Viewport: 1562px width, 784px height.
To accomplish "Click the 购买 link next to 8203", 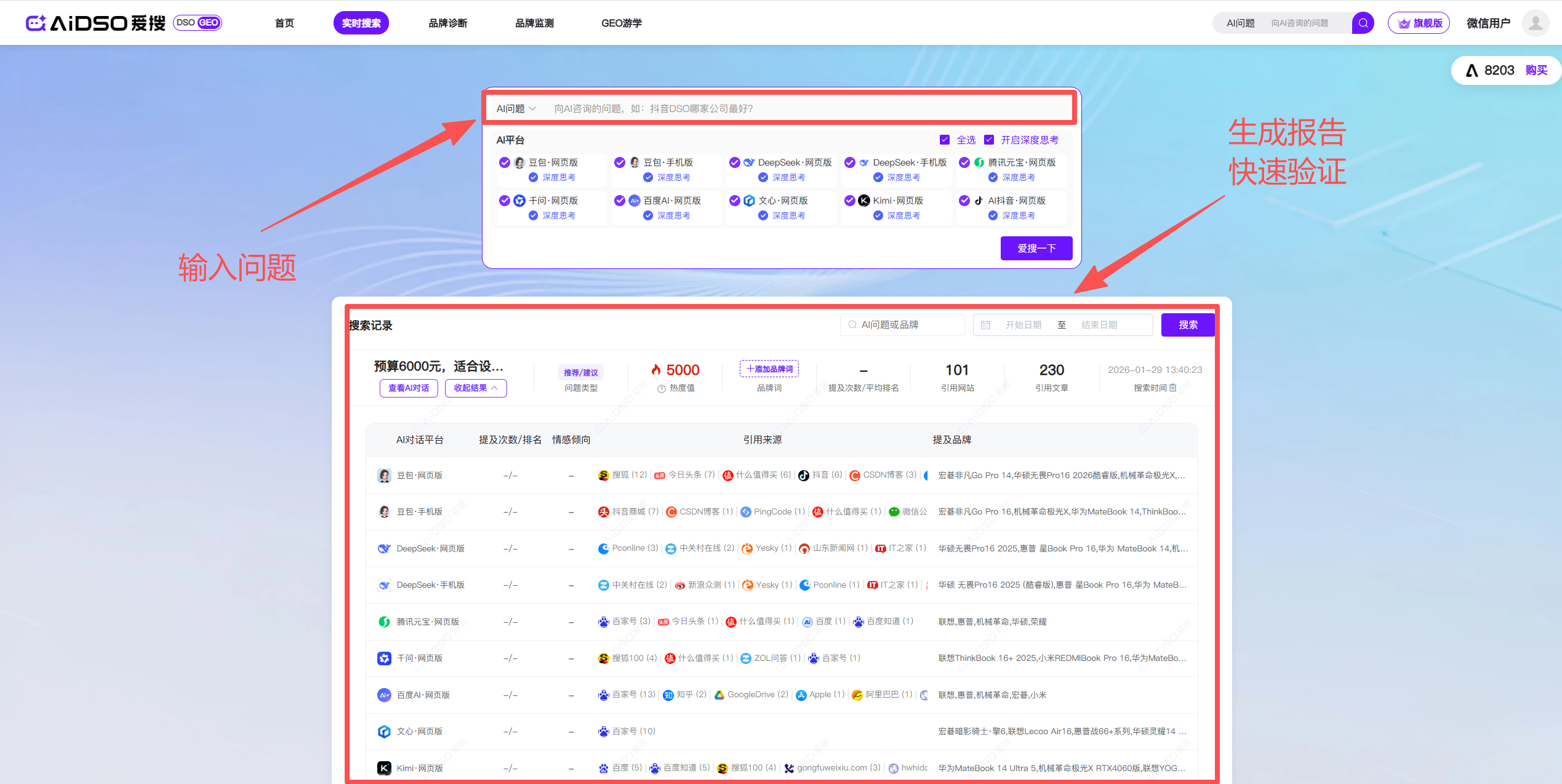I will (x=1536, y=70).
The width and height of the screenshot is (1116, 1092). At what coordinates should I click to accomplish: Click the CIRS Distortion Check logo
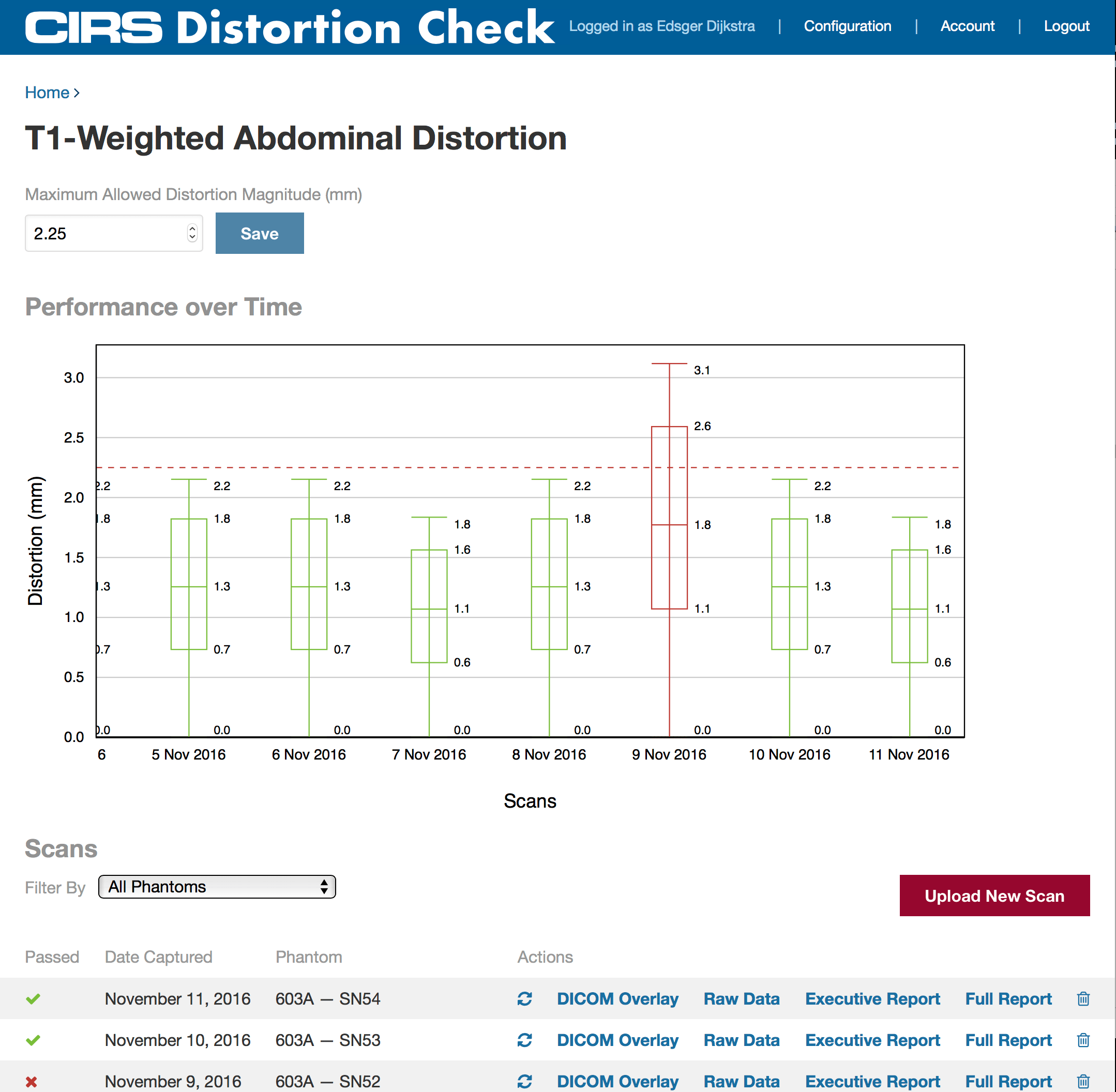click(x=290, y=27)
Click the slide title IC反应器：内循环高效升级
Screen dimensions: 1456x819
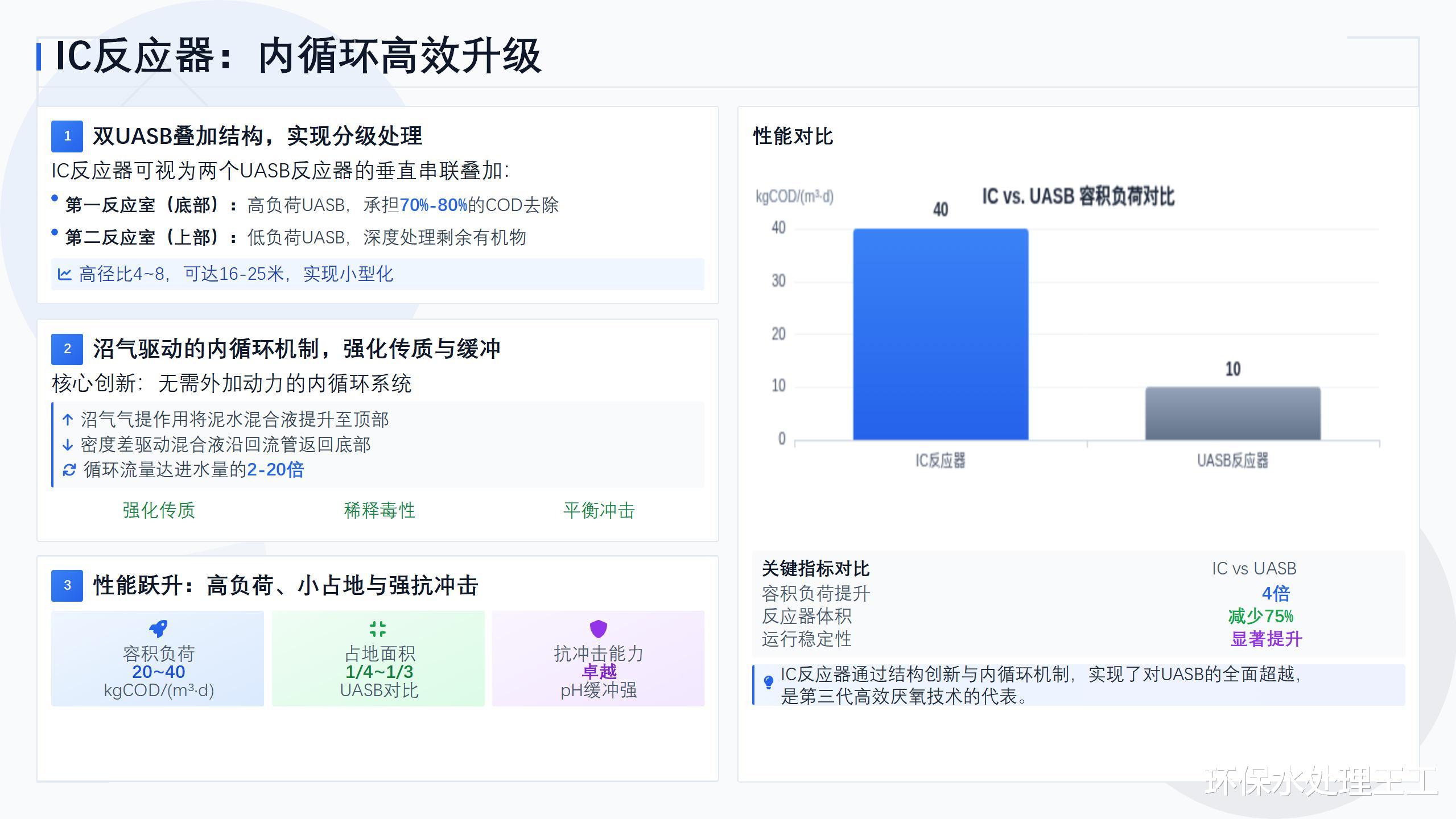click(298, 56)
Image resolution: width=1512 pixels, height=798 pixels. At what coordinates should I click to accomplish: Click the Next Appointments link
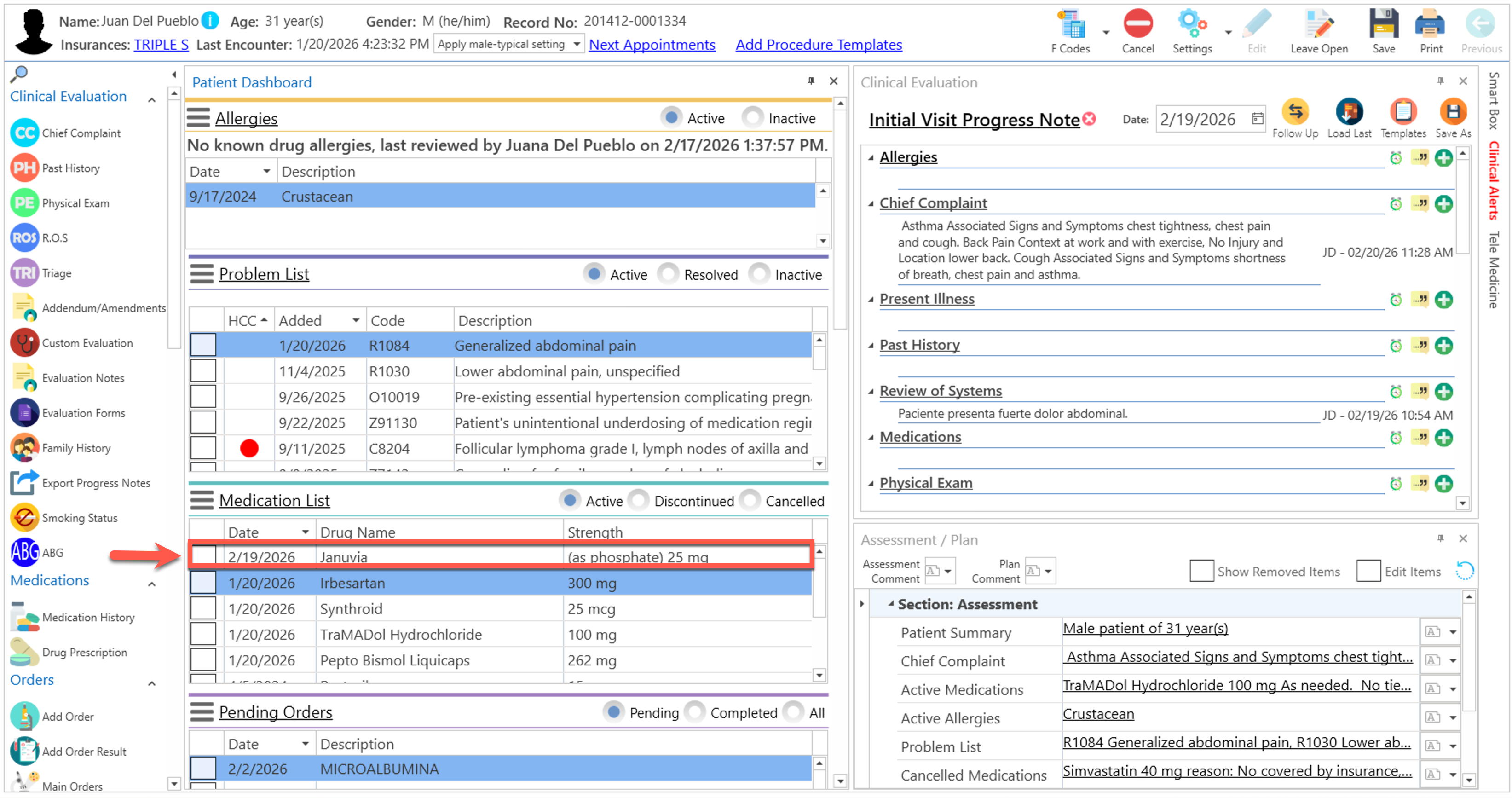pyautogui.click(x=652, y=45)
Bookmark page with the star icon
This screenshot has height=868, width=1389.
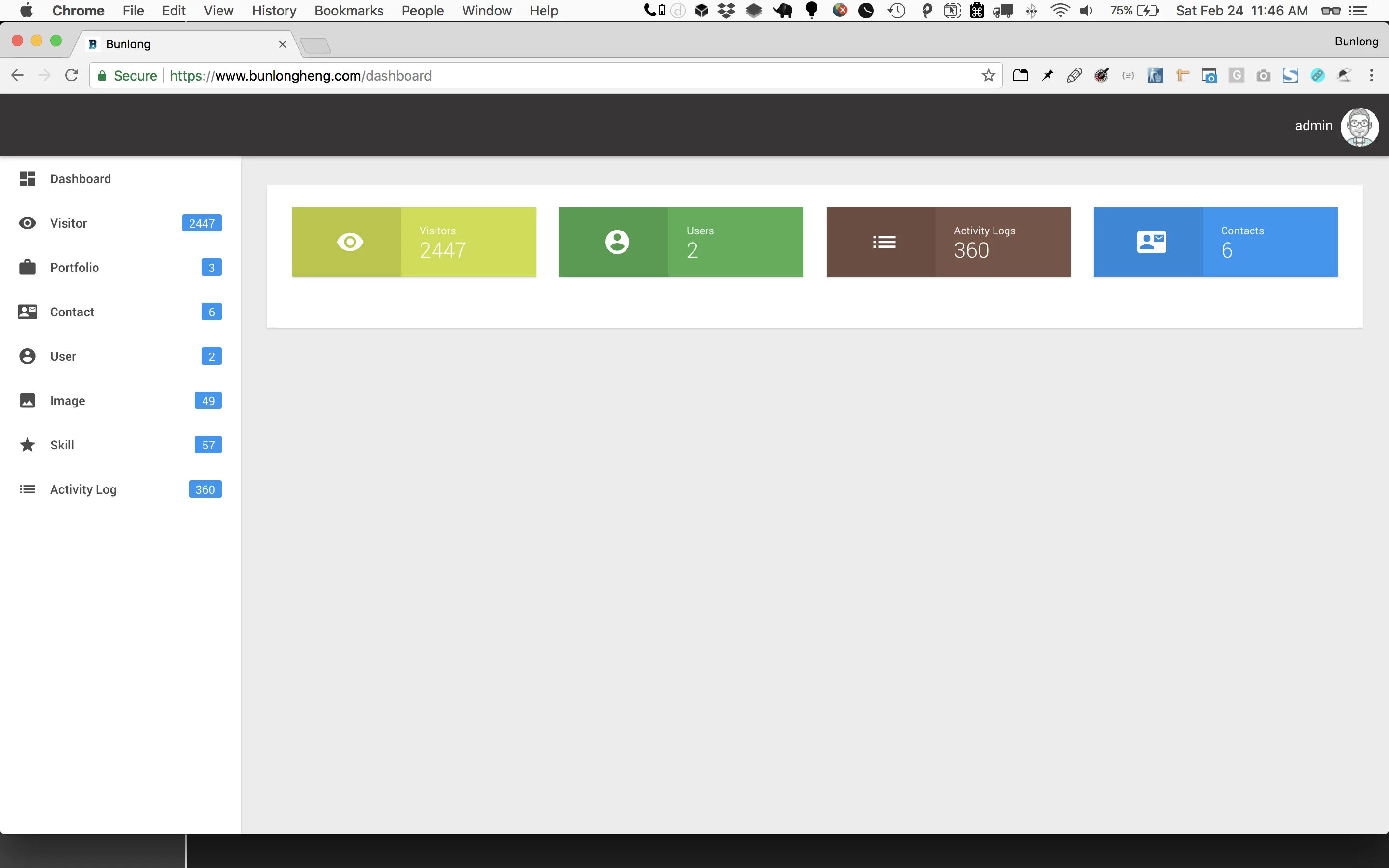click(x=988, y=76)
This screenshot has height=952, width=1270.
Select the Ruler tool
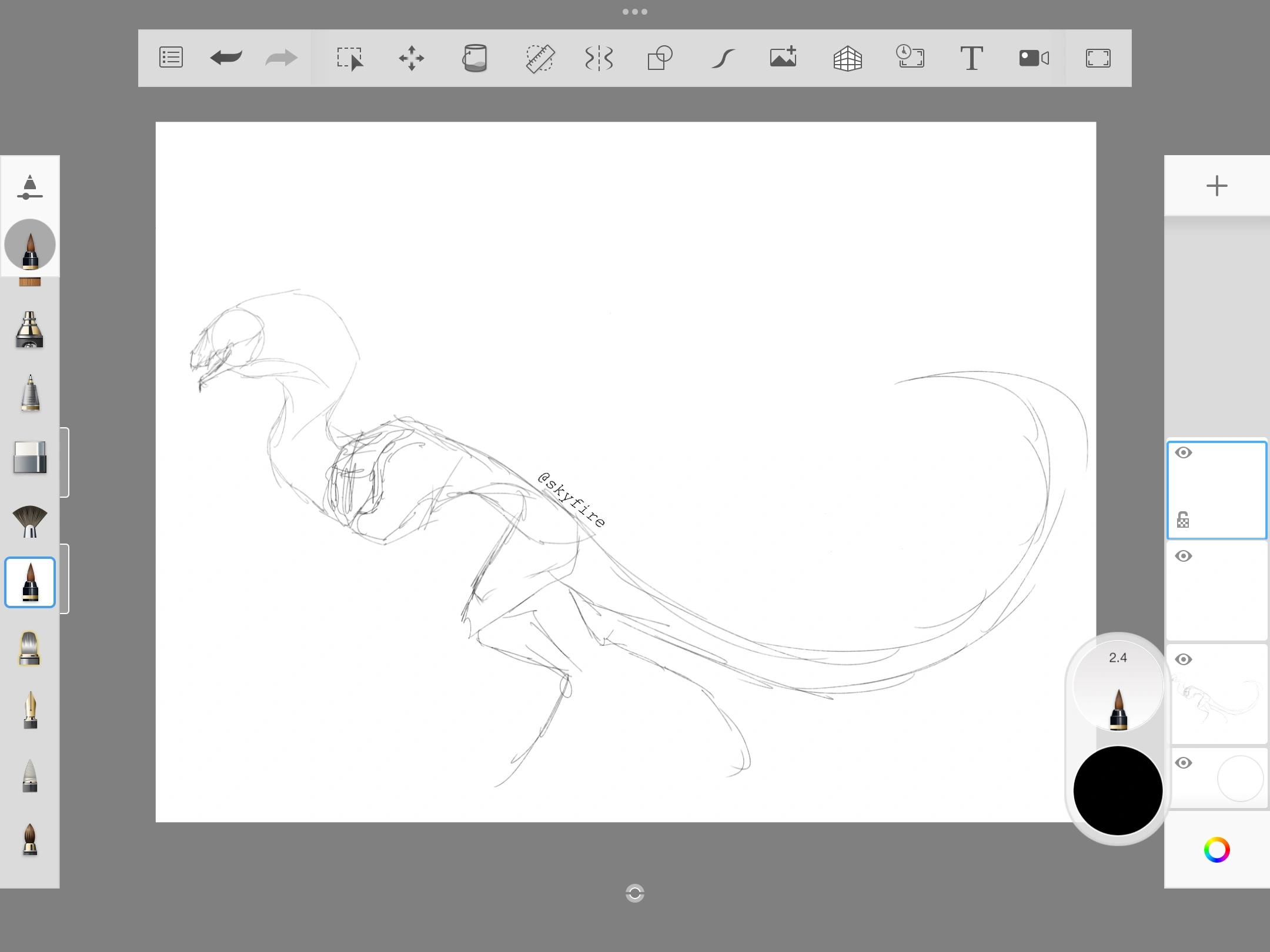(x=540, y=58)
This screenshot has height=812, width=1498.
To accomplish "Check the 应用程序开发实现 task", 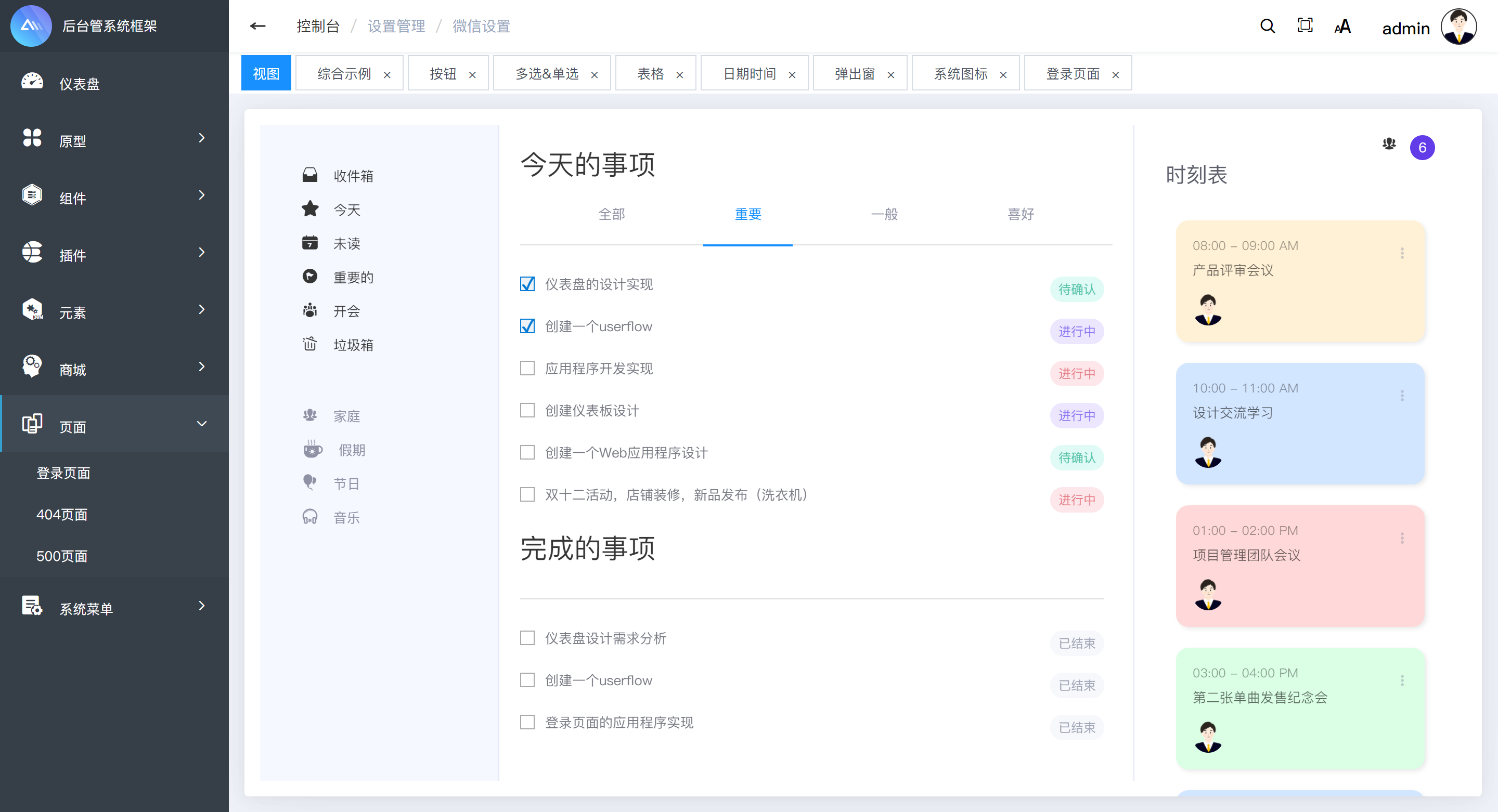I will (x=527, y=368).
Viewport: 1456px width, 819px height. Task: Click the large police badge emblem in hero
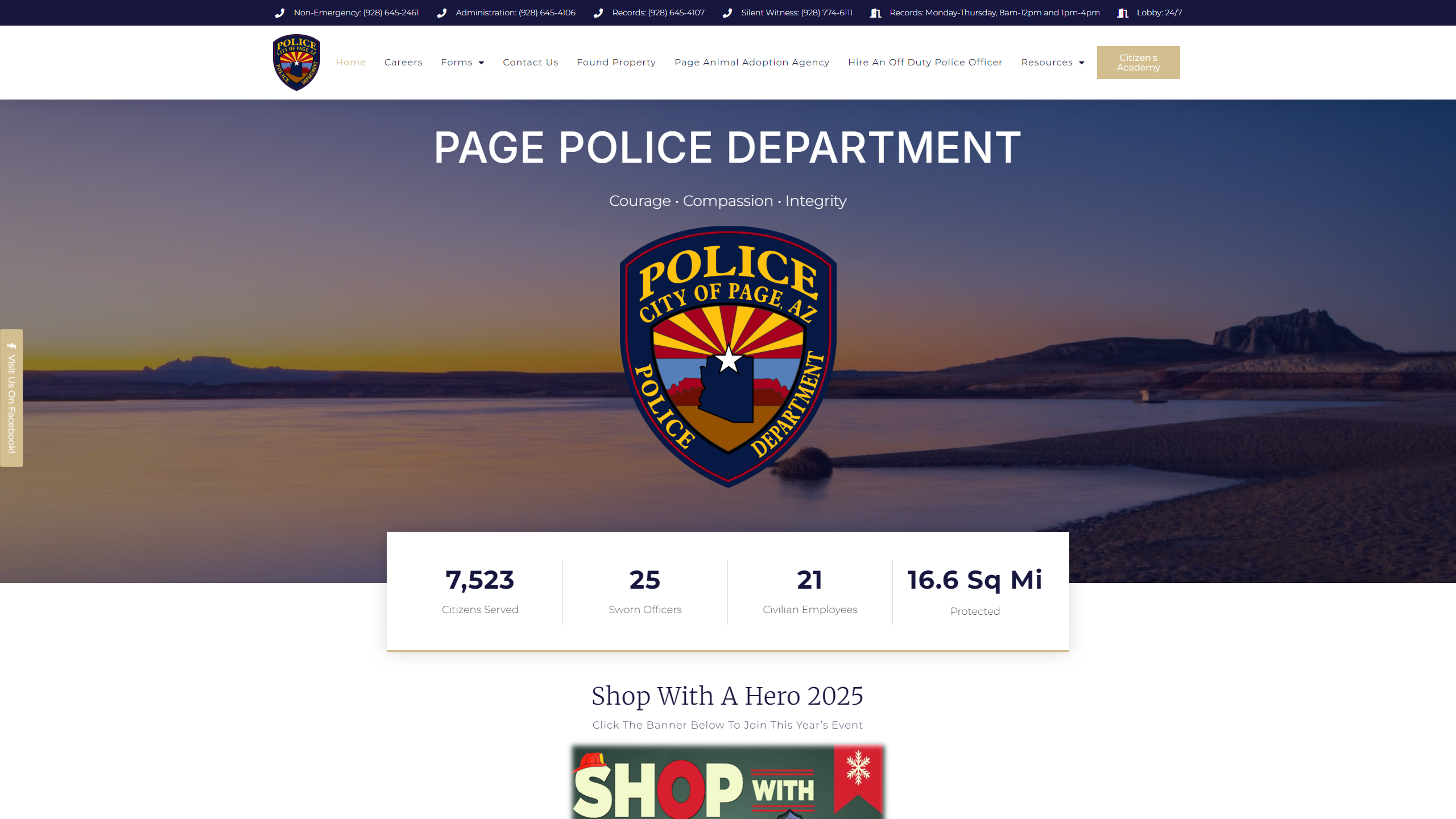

| What the task asks |
Where does the word "Viewport" appear in the material above? Copy every line that holds it.

| Reply to the exercise |
Viewport: 1562px width, 784px height.
Viewport: 1456px width, 819px height. Task: Click the large police badge emblem in hero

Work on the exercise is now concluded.